So at some point it became, you know, to me, I'm a graphic designer, so I made posters about it and I posted the one I just showed you before. Most of the time, I make posters, I post them on Facebook, my friends like it, don't like it, most of the time don't like it, don't share it, don't nothing, and it's another day. So I went to sleep, and that was it for me. And later on in the night, I woke up because I'm always waking up in the night, and I went by the computer and I see all these red dots, you know, on Facebook, which I've never seen before. (Laughter) And I was like, "What's going on?" So I come to the computer and I start looking on, and suddenly I see many people talking to me, most of them I don't know, and a few of them from Iran, which is -- What? Because you have to understand, in Israel we don't talk with people from Iran. We don't know people from Iran. It's like, on Facebook, you have friends only from -- it's like your neighbors are your friends on Facebook. And now people from Iran are talking to me.

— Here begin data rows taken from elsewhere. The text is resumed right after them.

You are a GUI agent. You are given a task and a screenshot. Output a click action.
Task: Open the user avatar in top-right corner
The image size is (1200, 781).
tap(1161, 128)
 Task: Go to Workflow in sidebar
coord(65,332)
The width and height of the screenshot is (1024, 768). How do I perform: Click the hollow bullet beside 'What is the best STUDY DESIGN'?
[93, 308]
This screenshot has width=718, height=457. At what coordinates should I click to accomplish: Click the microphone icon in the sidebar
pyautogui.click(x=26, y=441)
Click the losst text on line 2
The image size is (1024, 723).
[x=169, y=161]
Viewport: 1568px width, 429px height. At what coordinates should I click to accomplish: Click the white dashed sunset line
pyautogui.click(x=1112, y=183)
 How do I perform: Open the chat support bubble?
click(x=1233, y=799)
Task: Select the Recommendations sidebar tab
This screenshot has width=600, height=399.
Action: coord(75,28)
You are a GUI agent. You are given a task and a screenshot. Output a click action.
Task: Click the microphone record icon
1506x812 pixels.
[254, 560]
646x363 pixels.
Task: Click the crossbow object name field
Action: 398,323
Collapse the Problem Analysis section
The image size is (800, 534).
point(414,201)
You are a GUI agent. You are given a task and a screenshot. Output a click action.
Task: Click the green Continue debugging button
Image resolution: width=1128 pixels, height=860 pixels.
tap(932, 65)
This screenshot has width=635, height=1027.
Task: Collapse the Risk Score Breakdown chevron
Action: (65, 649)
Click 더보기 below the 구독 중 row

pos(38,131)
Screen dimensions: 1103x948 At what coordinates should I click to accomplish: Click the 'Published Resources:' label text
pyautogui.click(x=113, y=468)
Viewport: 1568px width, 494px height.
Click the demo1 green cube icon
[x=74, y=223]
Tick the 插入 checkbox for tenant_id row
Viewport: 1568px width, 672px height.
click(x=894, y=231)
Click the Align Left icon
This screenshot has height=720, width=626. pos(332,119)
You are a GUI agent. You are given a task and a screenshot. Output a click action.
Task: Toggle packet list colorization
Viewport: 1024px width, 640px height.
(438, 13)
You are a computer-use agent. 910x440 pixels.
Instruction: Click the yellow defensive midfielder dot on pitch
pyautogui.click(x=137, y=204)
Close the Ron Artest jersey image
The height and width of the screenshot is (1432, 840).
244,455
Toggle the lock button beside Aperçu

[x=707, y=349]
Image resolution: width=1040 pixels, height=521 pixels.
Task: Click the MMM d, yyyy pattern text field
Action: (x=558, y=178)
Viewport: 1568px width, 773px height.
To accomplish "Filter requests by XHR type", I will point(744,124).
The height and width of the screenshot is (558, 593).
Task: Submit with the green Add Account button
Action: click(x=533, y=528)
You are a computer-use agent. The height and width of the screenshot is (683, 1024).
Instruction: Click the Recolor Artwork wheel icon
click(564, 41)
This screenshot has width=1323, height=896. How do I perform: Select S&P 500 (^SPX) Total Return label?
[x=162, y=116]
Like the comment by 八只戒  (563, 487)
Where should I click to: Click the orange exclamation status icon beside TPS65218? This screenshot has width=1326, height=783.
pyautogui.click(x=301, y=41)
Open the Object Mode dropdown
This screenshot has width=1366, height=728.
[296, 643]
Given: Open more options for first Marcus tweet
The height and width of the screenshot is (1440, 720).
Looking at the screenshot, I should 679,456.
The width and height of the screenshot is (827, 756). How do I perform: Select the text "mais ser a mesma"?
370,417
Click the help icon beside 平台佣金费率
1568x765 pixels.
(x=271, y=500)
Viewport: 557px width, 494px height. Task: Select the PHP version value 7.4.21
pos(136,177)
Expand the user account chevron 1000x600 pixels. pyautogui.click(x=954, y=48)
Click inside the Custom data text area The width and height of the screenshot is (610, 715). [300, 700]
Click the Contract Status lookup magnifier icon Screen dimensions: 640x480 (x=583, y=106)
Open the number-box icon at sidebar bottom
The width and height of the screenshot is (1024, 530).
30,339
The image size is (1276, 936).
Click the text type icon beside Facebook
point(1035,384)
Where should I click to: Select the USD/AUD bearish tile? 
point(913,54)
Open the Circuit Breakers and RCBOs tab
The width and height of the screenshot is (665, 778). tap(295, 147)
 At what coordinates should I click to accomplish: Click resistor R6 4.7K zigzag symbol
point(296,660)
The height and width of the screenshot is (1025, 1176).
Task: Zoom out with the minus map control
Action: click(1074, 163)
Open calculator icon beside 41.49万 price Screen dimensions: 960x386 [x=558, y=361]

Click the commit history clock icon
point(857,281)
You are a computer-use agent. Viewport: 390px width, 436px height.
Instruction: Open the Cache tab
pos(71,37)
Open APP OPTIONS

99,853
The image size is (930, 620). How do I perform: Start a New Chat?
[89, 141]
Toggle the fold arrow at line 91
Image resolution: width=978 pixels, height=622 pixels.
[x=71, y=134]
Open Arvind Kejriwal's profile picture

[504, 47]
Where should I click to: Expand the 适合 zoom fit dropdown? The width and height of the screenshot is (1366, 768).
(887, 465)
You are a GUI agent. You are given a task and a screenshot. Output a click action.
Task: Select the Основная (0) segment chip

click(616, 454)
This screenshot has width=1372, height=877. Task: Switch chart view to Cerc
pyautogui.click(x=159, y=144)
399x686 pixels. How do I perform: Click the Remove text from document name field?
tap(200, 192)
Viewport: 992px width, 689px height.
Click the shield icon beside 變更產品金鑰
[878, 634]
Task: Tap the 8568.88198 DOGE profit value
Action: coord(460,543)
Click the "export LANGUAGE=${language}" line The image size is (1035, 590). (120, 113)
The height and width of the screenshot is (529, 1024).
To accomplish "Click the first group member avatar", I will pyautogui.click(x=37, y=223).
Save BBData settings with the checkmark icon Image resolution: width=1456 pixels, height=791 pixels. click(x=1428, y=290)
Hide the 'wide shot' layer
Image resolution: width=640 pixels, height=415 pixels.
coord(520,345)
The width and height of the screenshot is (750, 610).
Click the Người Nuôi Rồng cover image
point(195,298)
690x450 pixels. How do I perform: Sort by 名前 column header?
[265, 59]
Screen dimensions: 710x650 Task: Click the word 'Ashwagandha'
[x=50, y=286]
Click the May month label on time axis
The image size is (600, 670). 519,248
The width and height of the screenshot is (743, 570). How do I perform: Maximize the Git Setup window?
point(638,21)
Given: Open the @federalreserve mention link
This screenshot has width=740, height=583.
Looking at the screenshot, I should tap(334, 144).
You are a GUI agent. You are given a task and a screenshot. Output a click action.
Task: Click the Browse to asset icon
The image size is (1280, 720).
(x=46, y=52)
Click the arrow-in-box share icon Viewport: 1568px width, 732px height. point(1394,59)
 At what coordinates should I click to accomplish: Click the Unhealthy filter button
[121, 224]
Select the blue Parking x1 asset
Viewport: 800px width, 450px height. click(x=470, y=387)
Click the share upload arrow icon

So I start answering this girl, and she's telling me she saw the poster and she asked her family to come, because they don't have a computer, she asked her family to come to see the poster, and they're all sitting in the living room crying.
So I don't know what to do, so my first reflex, as a graphic designer, is, you know, to show everybody what I'd just seen, and people started to see them and to share them, and that's how it started. The day after, when really it became a lot of talking, I said to myself, and my wife said to me, I also want a poster, so this is her. (Laughter) Because it's working, put me in a poster now.
But more seriously, I was like, okay, these ones work, but it's not just about me, it's about people from Israel who want to say something. So I'm going to shoot all the people I know, if they want, and I'm going to put them in a poster and I'm going to share them.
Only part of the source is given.